I love gooseberries. For me, summer just wouldn’t be summer without them & it always saddens me when people tell me that they don’t like gooseberries, or worse, haven’t tried them. They can…. be a bit off putting, as they have a sharp flavour, are green and hairy and because you generally don’t see people gobbling them down like grapes. Yet, gooseberries are a wonderful British fruit when cooked and superbly versatile. They lend themselves to being turned into the freshest fruit crumble or cobbler, the most excellent jam and a whole host of sauces which can be served with sweet or savoury dishes. Ever heard of gooseberry and elderflower wine? Well, that’s a whole other blog post.
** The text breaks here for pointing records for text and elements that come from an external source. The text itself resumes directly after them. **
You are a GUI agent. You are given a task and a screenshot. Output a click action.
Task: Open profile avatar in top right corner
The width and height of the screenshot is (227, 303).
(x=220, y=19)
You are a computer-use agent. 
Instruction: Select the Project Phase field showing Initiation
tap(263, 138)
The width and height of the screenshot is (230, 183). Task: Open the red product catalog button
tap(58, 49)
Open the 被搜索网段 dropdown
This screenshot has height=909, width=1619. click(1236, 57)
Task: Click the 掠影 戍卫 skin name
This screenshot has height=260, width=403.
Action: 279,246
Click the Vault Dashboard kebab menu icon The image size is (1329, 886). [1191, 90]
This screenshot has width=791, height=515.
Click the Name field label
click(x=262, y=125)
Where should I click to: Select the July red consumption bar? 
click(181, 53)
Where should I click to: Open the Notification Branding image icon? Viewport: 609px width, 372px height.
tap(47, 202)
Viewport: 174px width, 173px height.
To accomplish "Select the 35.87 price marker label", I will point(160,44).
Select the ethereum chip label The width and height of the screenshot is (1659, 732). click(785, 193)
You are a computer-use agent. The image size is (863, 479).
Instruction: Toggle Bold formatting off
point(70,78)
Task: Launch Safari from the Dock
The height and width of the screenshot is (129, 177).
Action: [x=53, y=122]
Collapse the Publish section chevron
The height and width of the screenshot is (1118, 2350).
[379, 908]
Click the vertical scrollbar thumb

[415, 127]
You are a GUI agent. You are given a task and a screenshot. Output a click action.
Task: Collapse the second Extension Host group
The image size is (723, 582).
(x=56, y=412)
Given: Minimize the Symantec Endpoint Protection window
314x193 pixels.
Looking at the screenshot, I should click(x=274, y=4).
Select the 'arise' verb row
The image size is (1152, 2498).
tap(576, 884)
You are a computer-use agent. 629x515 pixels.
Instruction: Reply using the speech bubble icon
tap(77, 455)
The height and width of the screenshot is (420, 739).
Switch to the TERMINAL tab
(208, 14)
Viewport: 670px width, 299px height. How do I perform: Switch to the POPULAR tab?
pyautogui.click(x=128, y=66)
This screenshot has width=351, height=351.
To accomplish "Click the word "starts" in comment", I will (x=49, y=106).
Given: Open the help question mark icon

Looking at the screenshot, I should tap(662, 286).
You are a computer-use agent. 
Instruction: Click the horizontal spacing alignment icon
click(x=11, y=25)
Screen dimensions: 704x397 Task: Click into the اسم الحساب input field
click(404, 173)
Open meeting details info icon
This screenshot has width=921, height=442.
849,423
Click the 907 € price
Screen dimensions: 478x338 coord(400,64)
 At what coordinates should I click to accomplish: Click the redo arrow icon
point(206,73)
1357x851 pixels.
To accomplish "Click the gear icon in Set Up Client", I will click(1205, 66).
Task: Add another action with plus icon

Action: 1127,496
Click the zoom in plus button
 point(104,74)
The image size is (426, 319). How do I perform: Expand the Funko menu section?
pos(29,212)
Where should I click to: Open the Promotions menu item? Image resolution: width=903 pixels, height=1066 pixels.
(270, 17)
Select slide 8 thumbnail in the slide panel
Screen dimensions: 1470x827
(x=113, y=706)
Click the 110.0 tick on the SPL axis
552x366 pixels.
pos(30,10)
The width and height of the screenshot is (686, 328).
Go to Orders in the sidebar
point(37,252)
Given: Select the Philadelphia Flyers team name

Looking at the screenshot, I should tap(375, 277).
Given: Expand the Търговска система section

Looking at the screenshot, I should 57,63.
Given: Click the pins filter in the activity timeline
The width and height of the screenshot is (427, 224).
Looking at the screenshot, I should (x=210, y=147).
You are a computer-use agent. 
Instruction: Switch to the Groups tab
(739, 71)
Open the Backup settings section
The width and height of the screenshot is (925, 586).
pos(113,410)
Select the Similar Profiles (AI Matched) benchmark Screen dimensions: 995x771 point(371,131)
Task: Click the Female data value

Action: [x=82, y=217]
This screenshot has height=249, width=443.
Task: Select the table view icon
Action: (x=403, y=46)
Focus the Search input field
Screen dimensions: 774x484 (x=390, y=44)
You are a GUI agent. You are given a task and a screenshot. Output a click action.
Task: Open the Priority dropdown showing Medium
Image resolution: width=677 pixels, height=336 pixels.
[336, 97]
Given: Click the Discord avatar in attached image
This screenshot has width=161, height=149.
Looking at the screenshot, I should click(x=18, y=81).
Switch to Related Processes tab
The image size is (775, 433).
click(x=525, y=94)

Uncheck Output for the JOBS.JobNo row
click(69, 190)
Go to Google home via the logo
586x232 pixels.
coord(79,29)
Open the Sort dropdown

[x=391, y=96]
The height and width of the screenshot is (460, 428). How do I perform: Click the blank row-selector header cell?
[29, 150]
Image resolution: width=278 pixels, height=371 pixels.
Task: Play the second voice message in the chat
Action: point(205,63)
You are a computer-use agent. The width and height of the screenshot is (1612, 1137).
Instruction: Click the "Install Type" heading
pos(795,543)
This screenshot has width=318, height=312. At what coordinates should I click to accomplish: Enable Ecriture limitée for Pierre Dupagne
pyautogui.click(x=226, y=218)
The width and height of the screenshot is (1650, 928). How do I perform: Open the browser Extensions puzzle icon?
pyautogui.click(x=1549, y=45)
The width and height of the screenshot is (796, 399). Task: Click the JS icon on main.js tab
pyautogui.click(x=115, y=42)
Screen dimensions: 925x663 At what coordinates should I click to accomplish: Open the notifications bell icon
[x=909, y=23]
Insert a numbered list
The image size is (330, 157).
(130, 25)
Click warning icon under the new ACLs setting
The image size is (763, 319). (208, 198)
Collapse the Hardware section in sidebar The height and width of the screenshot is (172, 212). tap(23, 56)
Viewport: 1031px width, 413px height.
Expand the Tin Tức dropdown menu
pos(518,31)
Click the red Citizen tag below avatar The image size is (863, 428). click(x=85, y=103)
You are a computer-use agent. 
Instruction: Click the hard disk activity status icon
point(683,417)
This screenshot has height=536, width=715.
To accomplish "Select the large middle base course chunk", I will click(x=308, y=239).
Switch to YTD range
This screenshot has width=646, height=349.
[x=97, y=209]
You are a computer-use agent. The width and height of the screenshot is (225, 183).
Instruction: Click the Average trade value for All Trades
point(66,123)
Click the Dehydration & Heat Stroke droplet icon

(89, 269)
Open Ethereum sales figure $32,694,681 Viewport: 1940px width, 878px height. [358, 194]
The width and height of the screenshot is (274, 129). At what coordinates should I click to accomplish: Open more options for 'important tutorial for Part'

One of my favourite ways to use gooseberries is in a fruit fool and I share my recipe with you below. The inspiration for my recipe comes from the Hamlyn All Colour Cookbook (1970) by Mary Berry, Ann Body and Audrey Ellis, recipe number 322.  It was the cookbook my husband had taken with him to university and I found it among his things when we very first married.  It was the first gooseberry fool recipe I ever encountered and that is also why it has a special place in my heart.

Alison’s Gooseberry Fool

This gooseberry fool is very creamy and sweet enough to be enjoyed by the very young. Having said that, it has a fresh, delicate, cleansing effect on the palate and is easily sophisticated enough to serve as part of an elegant dinner. You could serve this very successfully after a number of rich meaty or fatty meals, but smoked mackerel for a main course would work especially well.  It works brilliantly on it’s own as a dessert, but I also like to serve it very alternatively as a cream to accompany a sweet cherry crumble.

The Ingredients

  • 800 grams gooseberries
  • 2-3 tablespoons water
  • 160 grams unrefined golden caster sugar
  • 1 pint double cream


Wash your gooseberries in a colander or sieve and snip off the stalks with scissors. Leave the husk ends as they are. Put your gooseberries into a pan with the water and heat gently stirring occasionally, until the gooseberries are soft and pulpy. Put the gooseberries and all the juice in the pan into the goblet or bowl of a food processor or smoothie machine (I use my Nutribullet for this) and blend until they are smooth and there are no lumps. If you don’t have a machine you can put it all into a sieve held over a bowl and gently squish and bash the gooseberries and juice with a wooden spoon, until you have a thick smooth liquid in your bowl and the skins and husks left in the mesh of the sieve. Stir in the sugar thoroughly and leave the mixture to cool for a couple of minutes.  Lightly whip the cream making sure not to over whip it (although it won’t be disastrous if you do over whip it) and fold into your juicy gooseberry puree.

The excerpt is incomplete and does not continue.